> **GESTELLTE AUFGABEN**
• A. Fasse im Text über Arno Geigers Roman „Reise nach Laredo“ den Absatz, der mit „Karl V., geboren 1500 in Gent“ beginnt, als kurze Stichpunktliste zusammen.
• B. Schreib den Text über Arno Geigers Roman „Reise nach Laredo“ ab seinem letzten Satz weiter.

> **VORLIEGENDER TEXT**
*****
Startseite
Icon Pfeil nach unten
Kultur
Icon Pfeil nach unten

Mensch Karl - neuer Roman von Arno Geiger

Literatur

Arno Geiger und die „Reise nach Laredo“: Des Kaisers letztes Abenteuer

    • |
    • |
    Mensch Karl – Arno Geiger schreibt über die letzten Stunden von Karl V.
    Mensch Karl – Arno Geiger schreibt über die letzten Stunden von Karl V. Foto: Soeren Stache, dpa

    Das Jahr 1558, ein sterbender Mann, so alt wie das Jahrhundert, und ein Page von elf Jahren verabreden sich zum Abenteuer. Durchbrennen wollen sie, weg von diesem einsamen, drögen Ort im Südwesten Spaniens, der Mann gibt Uhrzeit und Ort vor: „Um Mitternacht, zwei Pferde bei der unteren Gartenpforte.“ Was soll aber das für eine Reise, was das für eine Geschichte werden? Der österreichische Schriftsteller Arno Geiger schickt in seinem neuen irrwitzigen wie tiefgründigen Roman den Habsburger Karl V. und seinen illegitimen Sohn Geronimo auf diese „Reise nach Laredo“, an deren Ausgang von Beginn an kein Zweifel besteht: Auf den einst mächtigen Herrscher, der kaum mehr laufen kann, wartet der Tod. Aber davor schenkt ihm Geiger noch einmal einen wilden Ritt. „Ich bin ein sterbender Mann mit Angst vor der Dunkelheit. Komm, hilf mir aufs Pferd.“

    Karl V., geboren 1500 in Gent, gestorben 1558 in Yuste in Spanien – mächtigster Mensch des Abendlandes, Herrscher eines Reiches so groß, dass die Sonne darin nicht unterging. „Karl, Karel, Károly, Carlo, Charles, Carlos“ – enttäuscht und krank dankt er im Jahr 1556 ab, ein unerhörter Akt, und zieht sich in die Extremadura ins Kloster zurück, vom Schlafgemach aus hat er den Blick auf den Altar. Es ist sein letzter Tag, an dem der Roman einsetzt und ihm im Laudanumrausch noch einmal am Leben teilnehmen, die Minuten zu Tagen und Monaten werden lässt.
*****
> **DATENBLOCK**
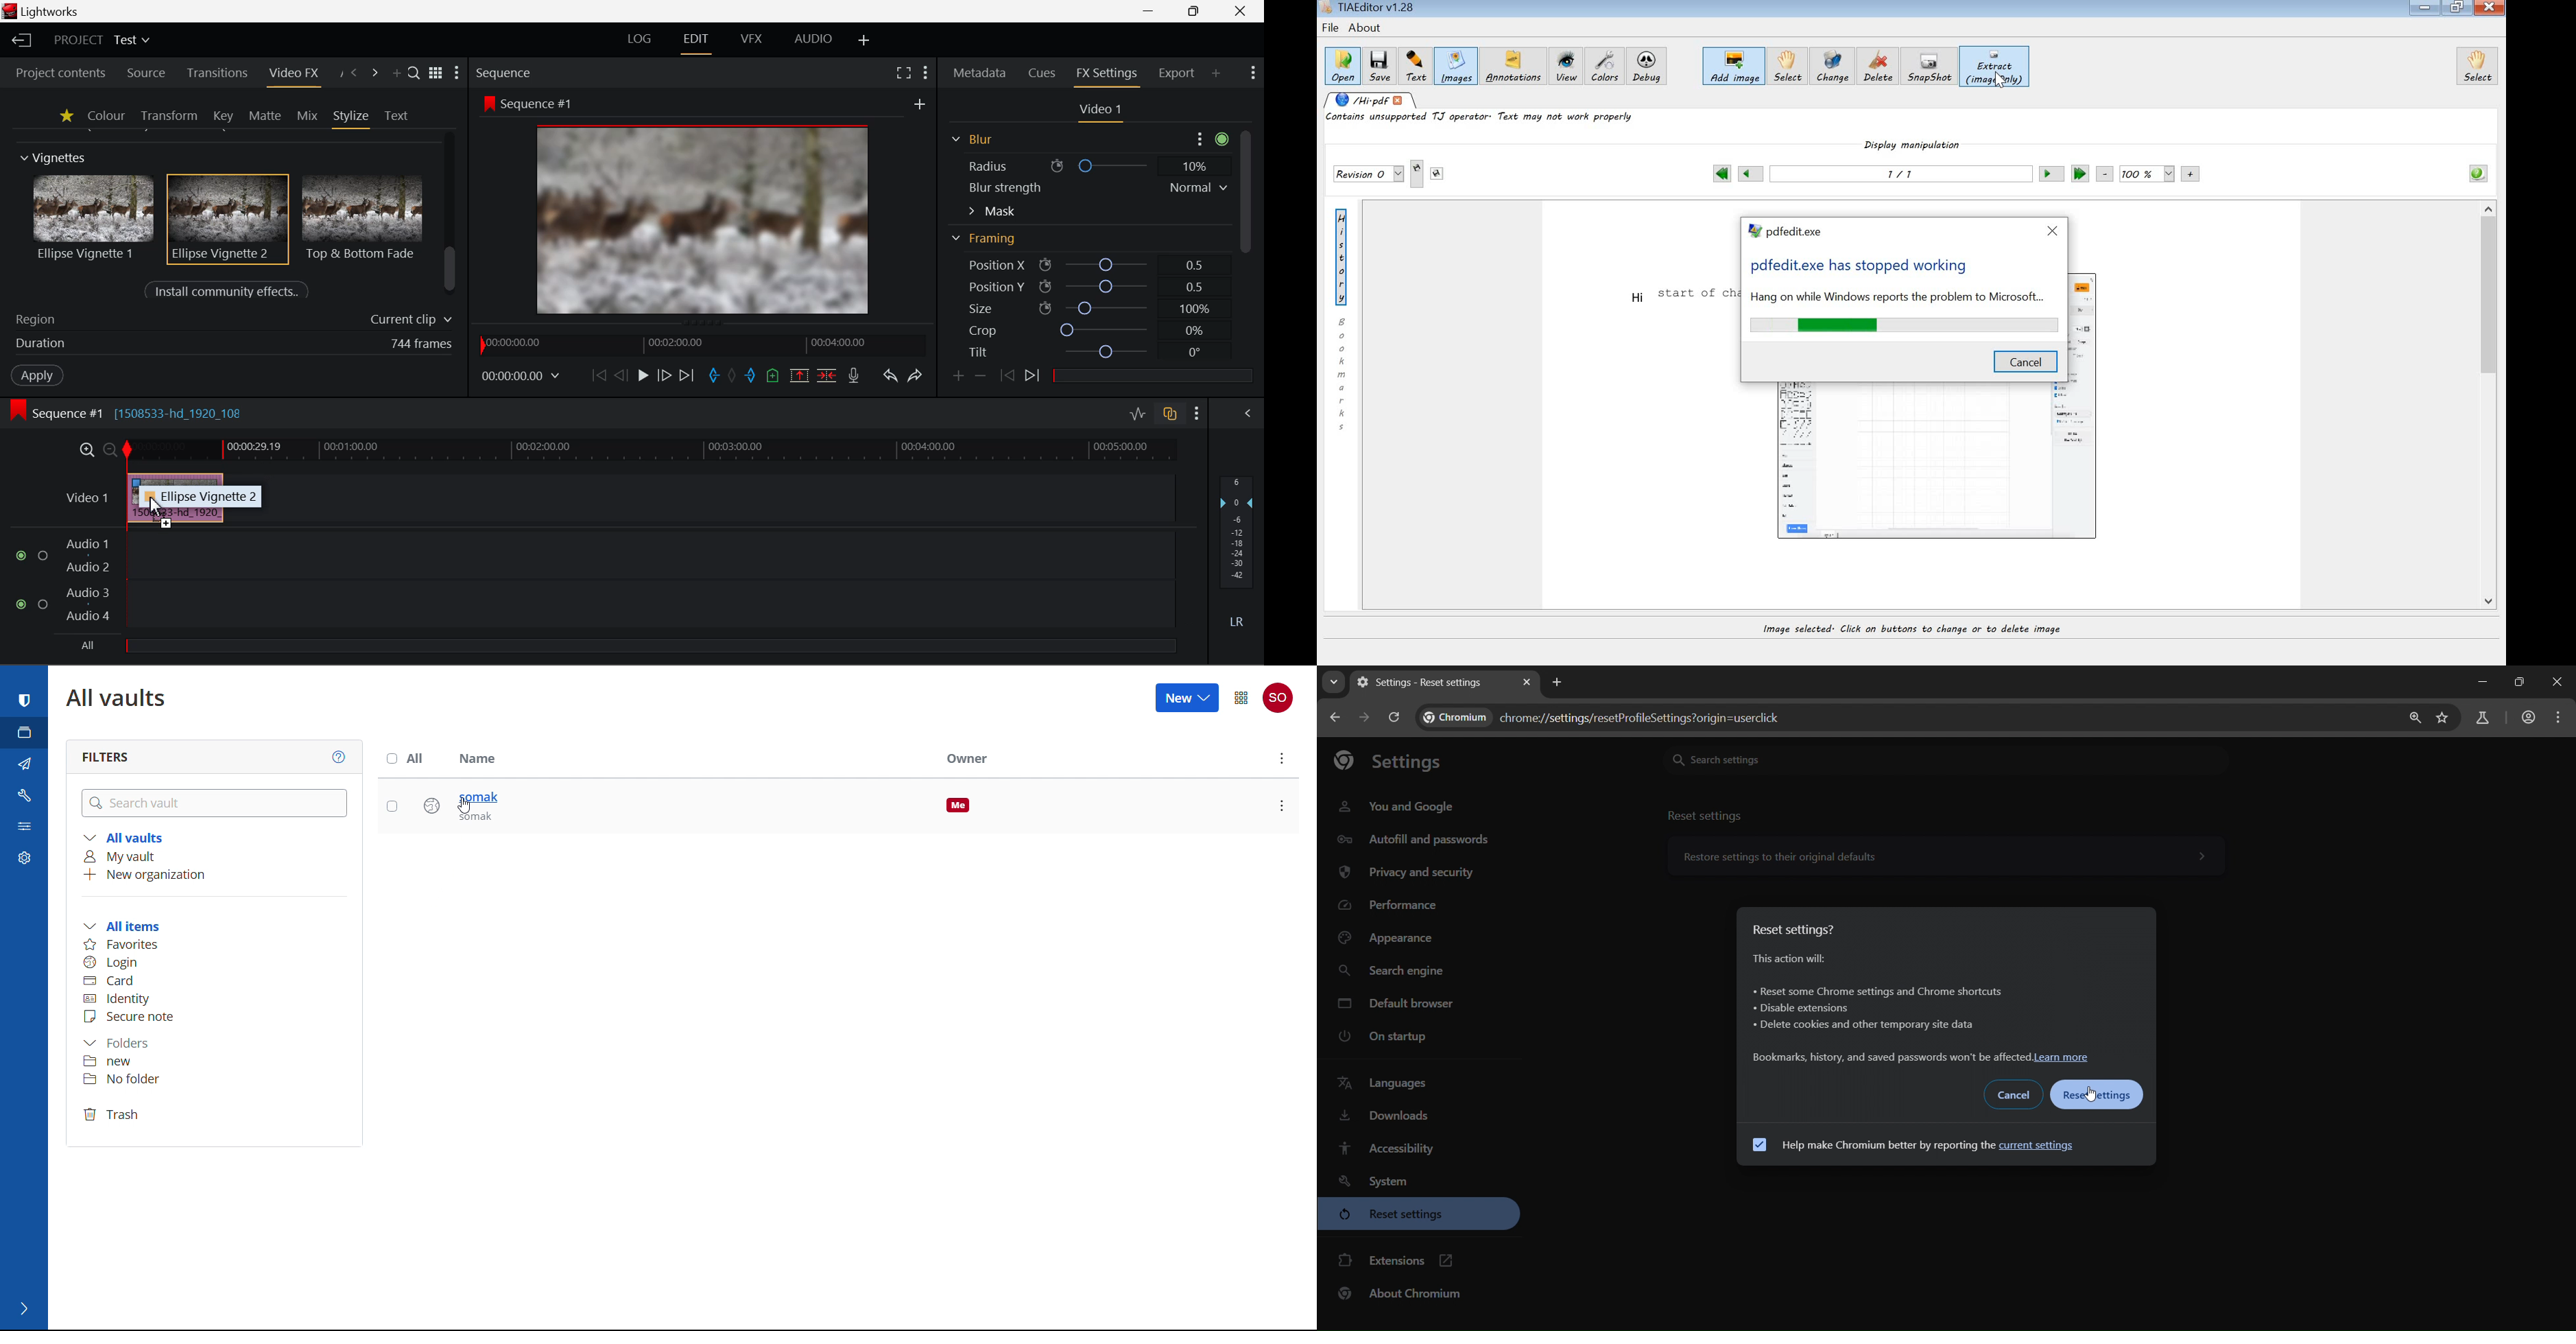 The height and width of the screenshot is (1344, 2576). Describe the element at coordinates (2559, 681) in the screenshot. I see `Close` at that location.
*****
> **LÖSUNGEN ZUR ÜBUNG**
• A.
- Karl V.: geboren 1500 in Gent, gestorben 1558 in Yuste in Spanien
- mächtigster Mensch des Abendlandes, Herrscher eines Reiches, in dem die Sonne nicht unterging
- dankt 1556 enttäuscht und krank ab, was als unerhörter Akt gilt
- zieht sich in der Extremadura ins Kloster zurück und blickt vom Schlafgemach aus auf den Altar
- der Roman setzt an seinem letzten Tag ein: Im Laudanumrausch nimmt er noch einmal am Leben teil, und aus Minuten werden Tage und Monate

• B.
    Nackt vor aller Augen in den Zuber – „soll mich sehen, wer will“

    Der alte Kaiser ohne Krone, auch für Arno Geiger ist sie nicht mehr von Belang. Mensch Karl, daran ist er interessiert, dem aber ist das meiste längst egal, wie sich schon in der ersten Szene zeigt: Da wird der schwere Mann, der sich nicht mehr selbst auf den Beinen halten kann, mit einer Hebevorrichtung mitten auf dem Hof in den Badezuber gehoben. Das Personal, das sich nichts sehnlicher wünscht, als den trostlosen Ort nach dem Tod Karls bald zu verlassen – sieht zu. Wenigstens etwas Abwechslung. Der einstige Kaiser ist nackt, zeigt seinen fetten, fiebrigen, verfallenen und von Gicht geplagten Körper und denkt sich: „Soll mich sehen, wer will.“ Der Rückzug ins Kloster hat ihm nicht gebracht, was er wollte: Rückkehr zu sich selbst. „Karl wollte sich von allen Ämtern zurückziehen und endlich die Person sein, die er nie sein durfte. Aber die Person ist nicht mitgekommen“, schreibt Geiger. Seinem Karl ist es fast ein bisschen peinlich, am Ende dazustehen mit nichts, nicht einmal mit sich selbst. Am selben Abend noch lässt er seine bisherigen biografischen Aufzeichnungen ins Feuer werfen. Egal auch, was andere über ihn denken werden. Vor dem Zubettgehen zweimal kräftig an der Laudanum-Flasche genippt und die Reise beginnt.

    Karl V. in einer Darstellung nach Tizian aus Spamers Illustrierte Weltgeschichte, 1894.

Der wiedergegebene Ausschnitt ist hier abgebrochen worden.